WHAT IS BEING ASKED — Reproduce all the entries exactly and keep the pictures out.

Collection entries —
..........

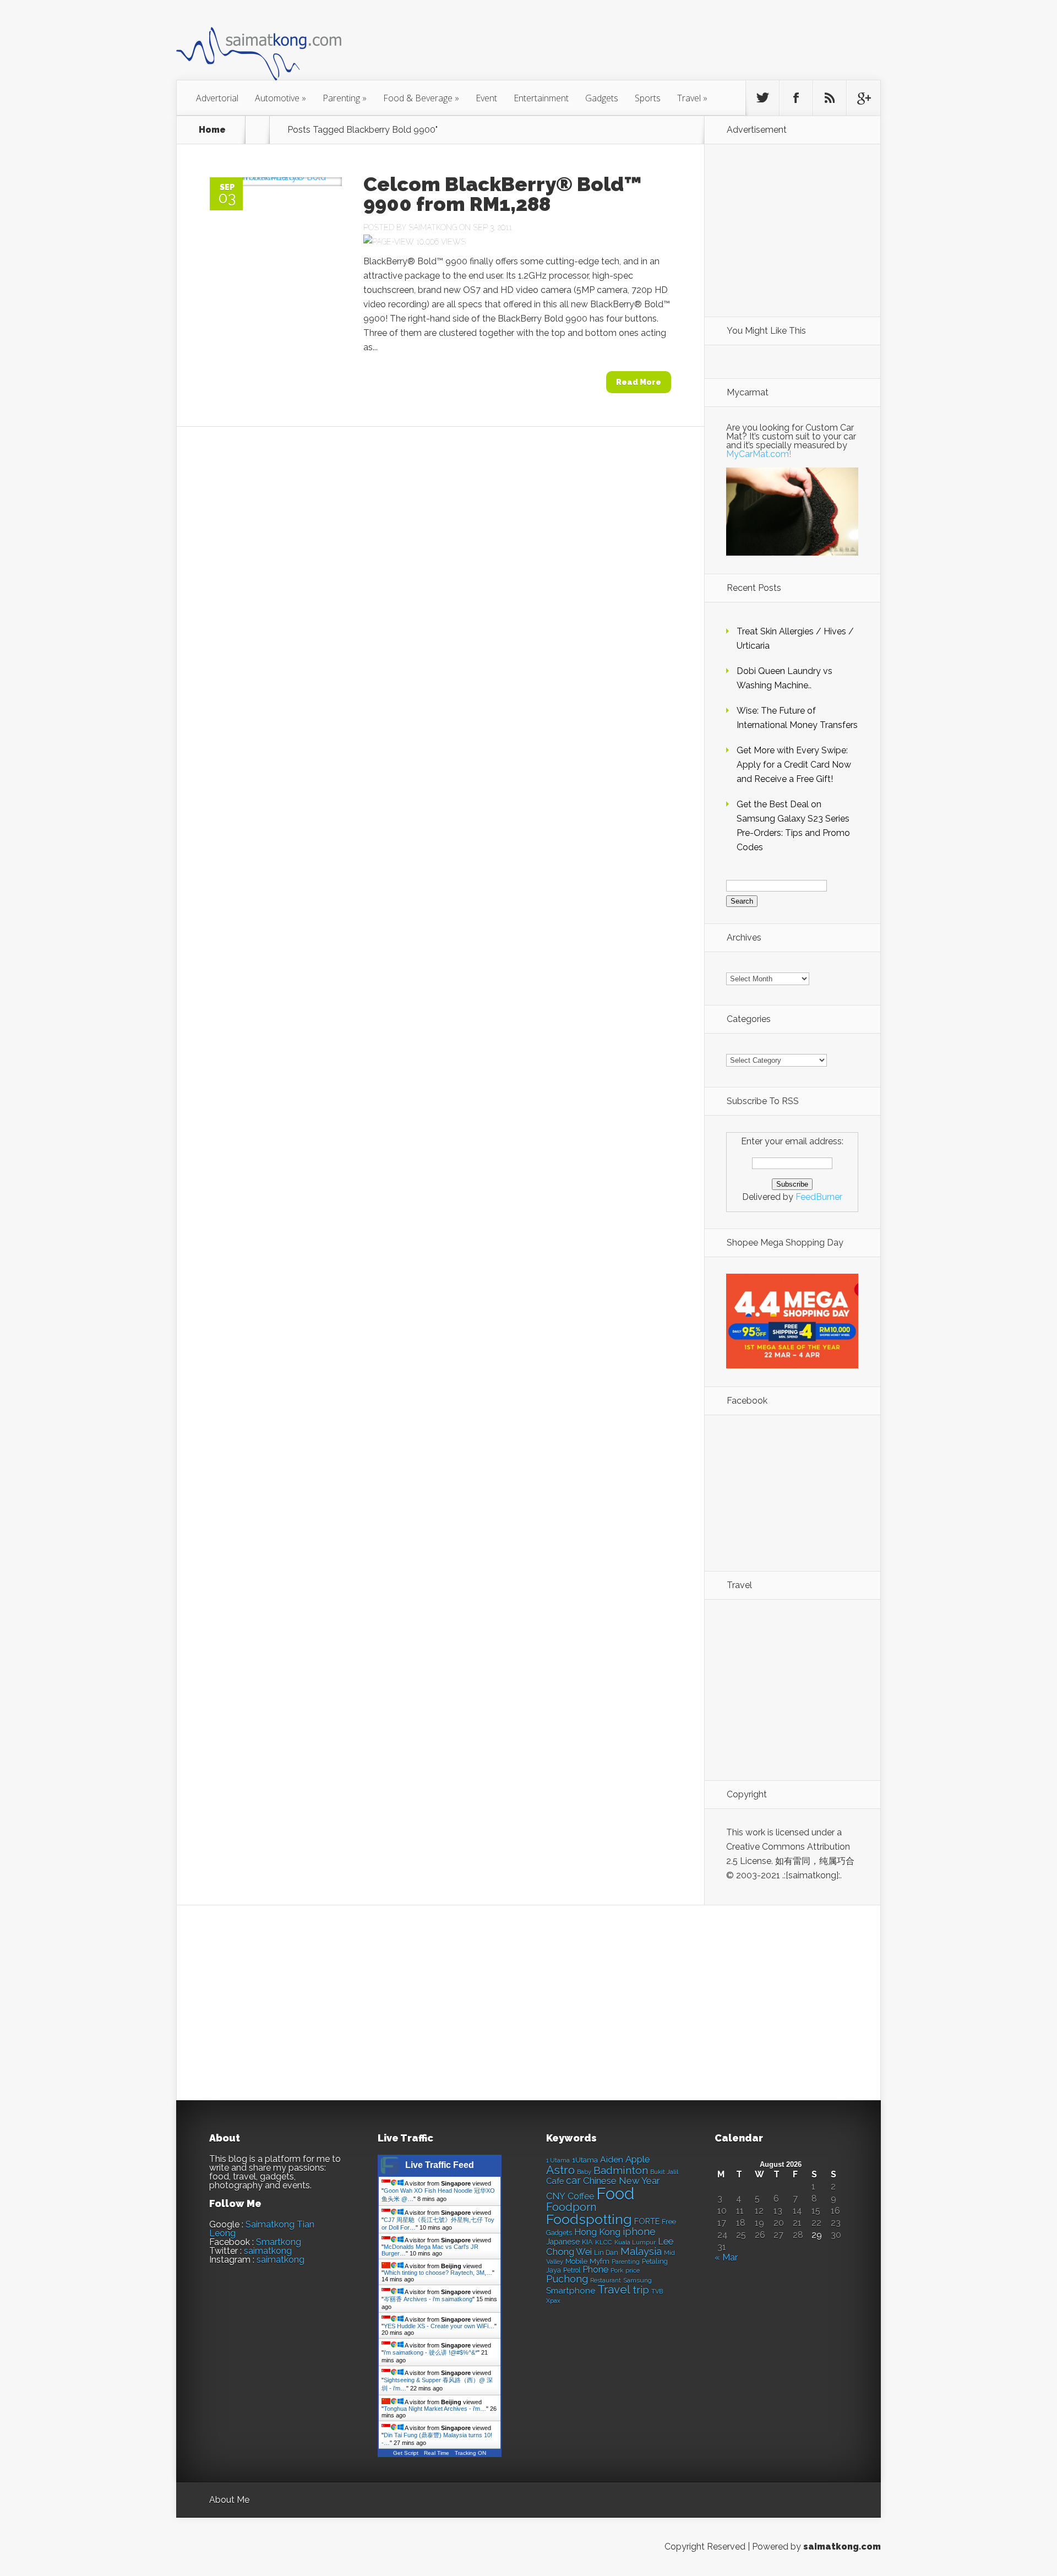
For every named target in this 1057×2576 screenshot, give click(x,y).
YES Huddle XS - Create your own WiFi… (439, 2326)
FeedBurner (819, 1197)
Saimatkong (432, 227)
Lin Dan (606, 2253)
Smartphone (570, 2291)
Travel (692, 98)
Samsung (637, 2280)
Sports (648, 98)
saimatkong (268, 2251)
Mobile (576, 2261)
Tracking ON (470, 2453)
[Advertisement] (589, 46)
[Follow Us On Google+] (863, 98)
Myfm (599, 2261)
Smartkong (278, 2242)
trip (641, 2290)
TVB (657, 2291)
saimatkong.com (842, 2546)
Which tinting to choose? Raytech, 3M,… (438, 2272)
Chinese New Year (621, 2180)
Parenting (345, 98)
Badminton (620, 2170)
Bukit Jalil (664, 2172)
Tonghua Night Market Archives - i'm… (435, 2408)
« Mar (726, 2257)
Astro (560, 2170)
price (632, 2270)
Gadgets (601, 98)
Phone (595, 2269)
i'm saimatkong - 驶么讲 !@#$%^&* (430, 2352)
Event (486, 98)
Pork (617, 2270)
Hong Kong (597, 2232)
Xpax (553, 2301)
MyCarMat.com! (758, 454)
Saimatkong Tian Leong (261, 2228)
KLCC (603, 2242)
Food (615, 2193)
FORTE (647, 2221)
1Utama (585, 2159)
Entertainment (541, 98)
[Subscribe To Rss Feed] (829, 98)
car (573, 2180)
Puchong (567, 2279)
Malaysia (641, 2251)
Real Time (436, 2453)
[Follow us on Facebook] (796, 98)
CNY (555, 2196)
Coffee (581, 2196)
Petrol (571, 2270)
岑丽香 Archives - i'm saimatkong (428, 2299)
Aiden (611, 2159)
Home (212, 130)
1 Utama (558, 2160)
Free (669, 2222)
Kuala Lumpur (635, 2242)
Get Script (405, 2453)
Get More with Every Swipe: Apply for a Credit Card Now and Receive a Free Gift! (794, 764)
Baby (584, 2172)
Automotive (280, 98)
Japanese (563, 2241)
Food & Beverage (421, 98)
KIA (587, 2242)
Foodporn (571, 2207)
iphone (639, 2231)
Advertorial (217, 98)
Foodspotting (589, 2219)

..........

RESPONSE BELOW —
For every named target in this 1057×2576 screenshot, give click(x,y).
YES Huddle XS - Create your own WiFi… (439, 2326)
FeedBurner (819, 1197)
Saimatkong (432, 227)
Lin Dan (606, 2253)
Smartphone (570, 2291)
Travel (692, 98)
Samsung (637, 2280)
Sports (648, 98)
saimatkong (268, 2251)
Mobile (576, 2261)
Tracking ON (470, 2453)
[Advertisement] (589, 46)
[Follow Us On Google+] (863, 98)
Myfm (599, 2261)
Smartkong (278, 2242)
trip (641, 2290)
TVB (657, 2291)
saimatkong.com (842, 2546)
Which tinting to choose? Raytech, 3M,… (438, 2272)
Chinese New Year (621, 2180)
Parenting (345, 98)
Badminton (620, 2170)
Bukit Jalil (664, 2172)
Tonghua Night Market Archives - i'm… (435, 2408)
« Mar (726, 2257)
Astro (560, 2170)
price (632, 2270)
Gadgets (601, 98)
Phone (595, 2269)
i'm saimatkong - 驶么讲 !@#$%^&* (430, 2352)
Event (486, 98)
Pork (617, 2270)
Hong Kong (597, 2232)
Xpax (553, 2301)
MyCarMat.com! (758, 454)
Saimatkong Tian Leong (261, 2228)
KLCC (603, 2242)
Food (615, 2193)
FORTE (647, 2221)
1Utama (585, 2159)
Entertainment (541, 98)
[Subscribe To Rss Feed] (829, 98)
car (573, 2180)
Puchong (567, 2279)
Malaysia (641, 2251)
Real Time (436, 2453)
[Follow us on Facebook] (796, 98)
CNY (555, 2196)
Coffee (581, 2196)
Petrol (571, 2270)
岑丽香 Archives - i'm saimatkong (428, 2299)
Aiden (611, 2159)
Home (212, 130)
1 Utama (558, 2160)
Free (669, 2222)
Kuala Lumpur (635, 2242)
Get Script (405, 2453)
Get More with Every Swipe: Apply for a Credit Card Now and Receive a Free Gift! (794, 764)
Baby (584, 2172)
Automotive (280, 98)
Japanese (563, 2241)
Food & Beverage (421, 98)
KIA (587, 2242)
Foodporn (571, 2207)
iphone (639, 2231)
Advertorial (217, 98)
Foodspotting (589, 2219)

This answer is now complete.